Read any good books lately? For the entire month of February, riders of New York City Transit can make the most of their wait times by casting a digital vote for their favorite book amongst five titles, and the five award-winning finalists will then be made available at libraries and bookstores throughout the city for new audiences to absorb. The winning title will be announced in March, and thematic events will take place throughout the Big Apple from there. It’s all part of a new online campaign that has also been made available for the MTA On the Go kiosks operated by Intersection, and it’s entitled One Book, One New York.

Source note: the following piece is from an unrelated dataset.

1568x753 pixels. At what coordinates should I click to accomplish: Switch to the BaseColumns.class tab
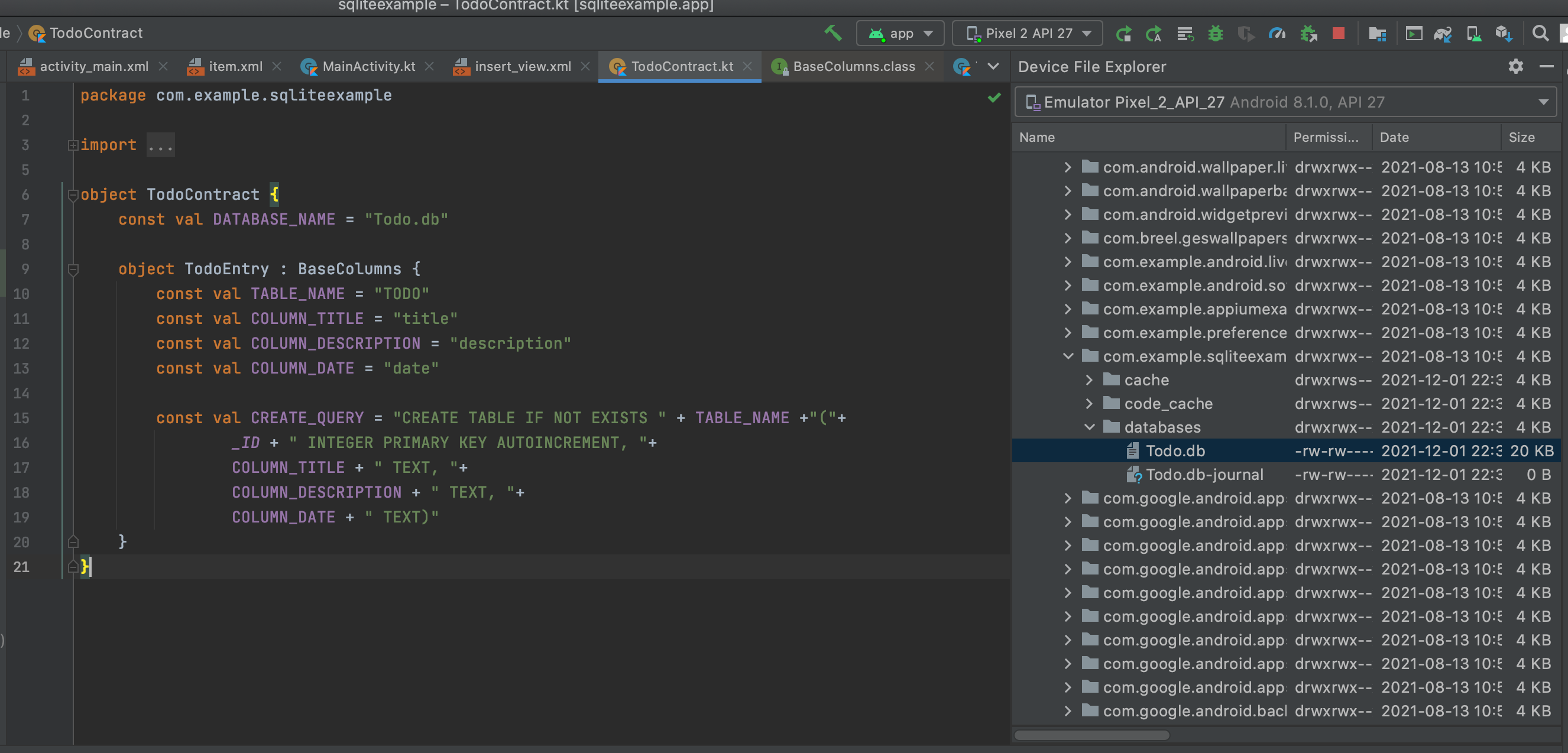pos(853,66)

The city project, launched in partnership with BuzzFeed, also features five celebrity supporters who are each doing their part by backing one of the titles via promotional videos. They are Larry Wilmore for The Brief Wondrous Life of Oscar Wao, Bebe Neuwirth for Americanah by Chimamanda Ngozi, William H. Macy for A Tree Grows in Brooklyn by Betty Smith, Danielle Brooks for Between the World and Me by Ta-Nehisi Coates and Giancarlo Esposito for The Sellout by Paul Beatty.
Granted, the campaign visuals may not blow you away, but this isn’t just about catching the eye and decreasing perceived wait time with a simple distraction that ends as soon as the train arrives. It’s not just stimuli for the sake of busying the mind, but rather a substantive investment in how New Yorkers will spend their subsequent commuting and recreational time.
One Book, One New York allows the city’s commuters to choose how their hometown will be captivated and how mental attention will be directed, not to mention the added value of involving the “community.” After all, it was the collective experience that made early radio and television broadcasts such revelations. Before there were a gazillion channels of specific and hyper-customized material to aimlessly surf through, the masses could feel like they were experiencing “stories” together and simultaneously. Ever watch a great film in the dark of a packed theater as opposed to an empty matinee? It makes a difference.
In many ways, this is where your average, run-of-the-mill digital signage deployment falls flat. The interactivity or personalization that may be present ends up being undermined by the nagging feeling that the signage is more of a triggered loop than an event. And the “content” is invariably more concept than actual content.
As One Book, One New York wraps up its first week of voting, the Mayor’s Office of Media and Entertainment as well as the National Book Foundation are obviously hopeful that the campaign sparks some renewed interest in the publishing world and for independent bookstores. In addition, the publishers whose books are on the ballot will donate 4,000 copies of the finalists to more than 200 library branches. That said, the roll-out is undeniably buoyed and made far more unique by the digital signage component, and I find it interesting that it took DS to get the trailblazing city of New York (arguably the center of the known universe) back to reading books—the true cornerstone of traditional print media, culture and content.